Vertragsübernahme

Die Vertragsübernahme (auch Vertragsübertragung) bezeichnet die Übernahme von vertraglichen Pflichten. Sie ist gekennzeichnet vom Eintritt einer neuen Person (bei gleichzeitigem Ausscheiden der anderen Person) in einen bereits bestehenden Vertrag. Die eintretende Partei übernimmt die gesamte vertragliche Rechtsstellung des Vorgängers.[1]

Die Vertragsübernahme erfolgt entweder aufgrund gesetzlicher Anordnung oder unter Zustimmung aller Beteiligten des Schuldverhältnisses durch Vertrag. Abzugrenzen ist der Übernahmevertrag als Vertrag sui generis gegenüber der Abtretung gemäß §§ 398 ff. BGB und der Schuldübernahme gemäß § 414 BGB.

Vertragsübernahme kraft Gesetzes

Gesetzlich geregelte Fälle der Vertragsübernahme sind § 566 BGB, wonach der Erwerber von vermietetem Wohnraum an Stelle des ursprünglichen Vermieters tritt, ferner § 613a BGB beim Betriebsübergang oder § 95 VVG bei der Veräußerung einer versicherten Sache. Im Rahmen einer Erbfolge tritt der Erbe kraft Gesetzes in die Vertragsverhältnisse des verstorbenen Erblassers ein.

Die vertragliche Vertragsübernahme

Bei der Vertragsübernahme durch Vertrag schließen die drei beteiligten Personen einen Vertrag mit dem Inhalt, dass die eintretende Person die ausscheidende Person als Vertragspartei des übernommenen Vertrags ersetzt. Zu unterscheiden ist also zwischen dem übernommenen Vertrag und dem Übernahmevertrag.

Der Übernahmevertrag muss von allen drei Personen geschlossen werden; rechtstechnisch kann der Übernahmevertrag entweder durch dreiseitigen Vertrag oder durch zweiseitigen Vertrag zwischen Ausscheidenden und Eintretenden mit Zustimmung des verbleibenden Teils geschlossen werden.

Formfragen und Verbraucherschutz

Ob der Übernahmevertrag in einer bestimmten Form geschlossen werden muss hängt davon ab, ob der übernommene Vertrag selbst einer gesetzlichen Form unterliegt. Wird der Übernahmevertrag im Wege des Zustimmungsmodells geschlossen, so kann die Zustimmung gemäß § 182 Abs. 2 BGB formfrei ergehen.

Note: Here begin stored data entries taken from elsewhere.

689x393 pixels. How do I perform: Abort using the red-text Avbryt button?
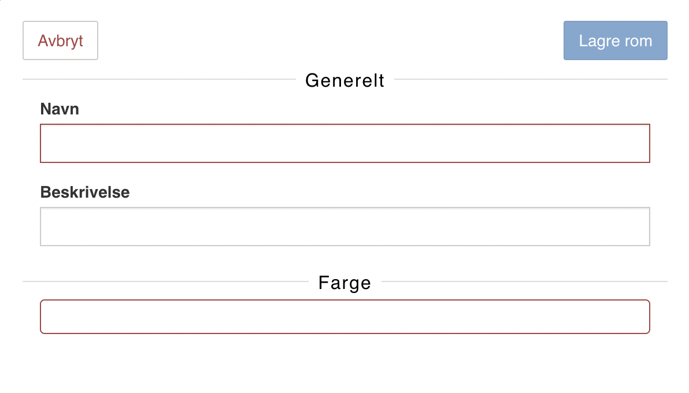(x=60, y=40)
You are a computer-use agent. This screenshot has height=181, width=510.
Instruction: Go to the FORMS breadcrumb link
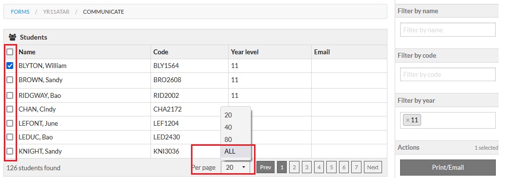pos(20,12)
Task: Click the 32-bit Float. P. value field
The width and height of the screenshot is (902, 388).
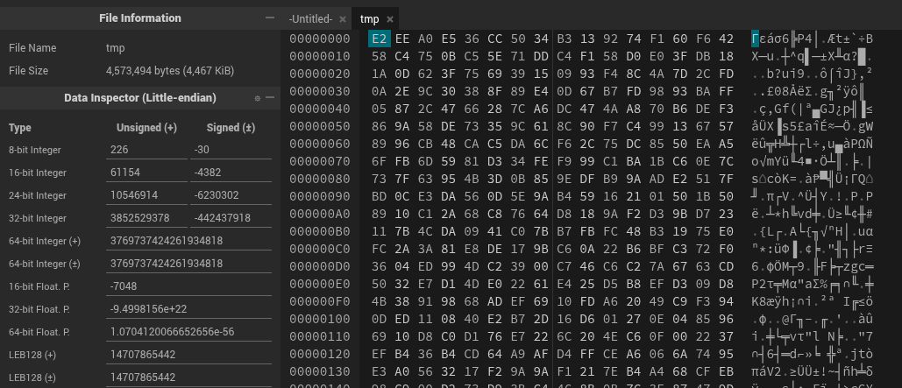Action: [x=187, y=309]
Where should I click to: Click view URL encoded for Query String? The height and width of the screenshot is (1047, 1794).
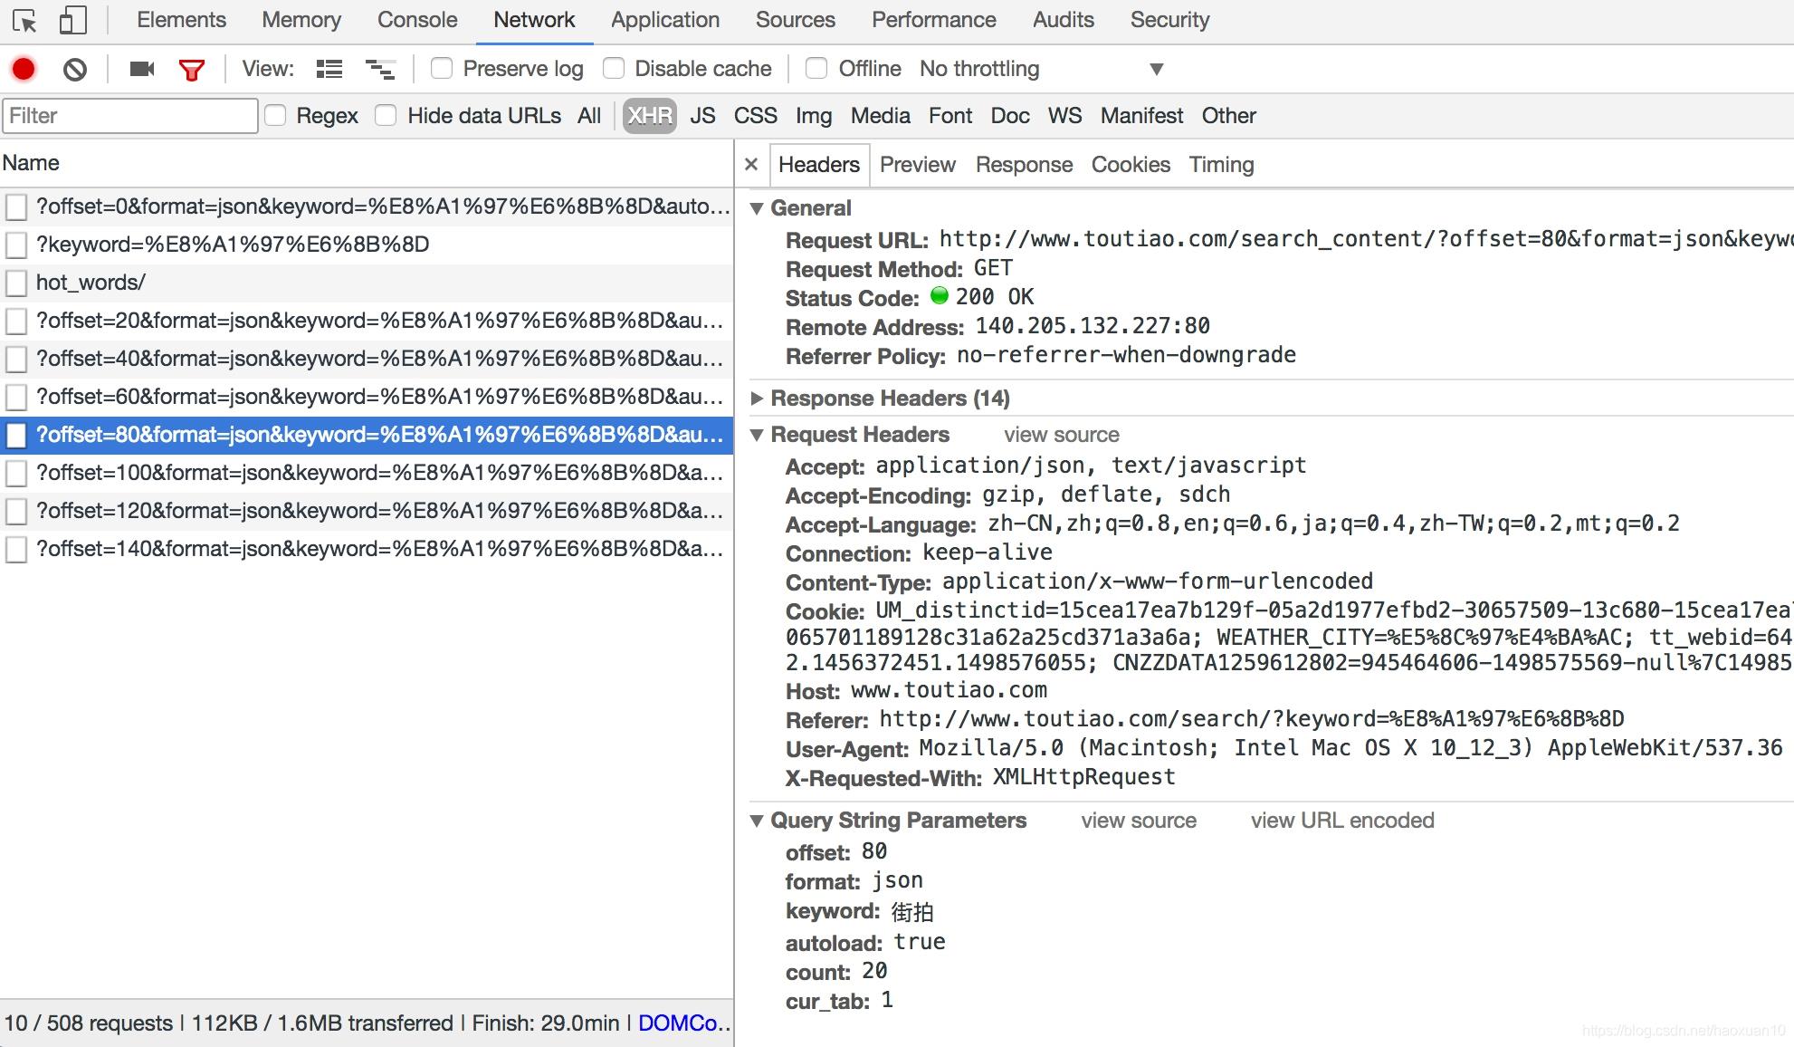click(x=1343, y=819)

Der Übernahmevertrag kann auch besonderen Verbraucherschutzbestimmungen unterliegen. In den praktisch bedeutsamen Fällen der Übernahme eines Verbraucherdarlehensvertrags oder Ratenlieferungsvertrags wird der Übernahmevertrag so angesehen, als ob er selbst zu den genannten Verbraucherverträgen gehören würde, so dass für die Übernahmeabrede die Vorschriften über die verbraucherkreditrechtliche Schriftform, die Angabepflichten und das Widerrufsrecht gelten. Voraussetzung ist dann, dass der eintretende Teil und der verbleibende Teil in den persönlichen Anwendungsbereich der Verbraucherschutzbestimmungen fallen (Verbraucher beziehungsweise Existenzgründer einerseits und Unternehmer andererseits), sowie ferner, dass diese beiden Personen auch den Übernahmevertrag miteinander schließen – dies ist wohlgemerkt nicht der Fall, wenn der Übernahmevertrag in Form des Zustimmungsmodells erfolgt.

Literatur

  • Dominik Klimke: Die Vertragsübernahme, Freie Universität Berlin, Habilitationsschrift 2008/09, Mohr Siebeck, Tübingen 2010, ISBN 978-3-16-150154-8.
  • Knut Wolfgang Nörr, Robert Scheyhing, Wolfgang Pöggeler: Sukzessionen: Forderungszession, Vertragsübernahme, Schuldübernahme, Mohr Siebeck, Tübingen 1999, ISBN 3-16-145954-7.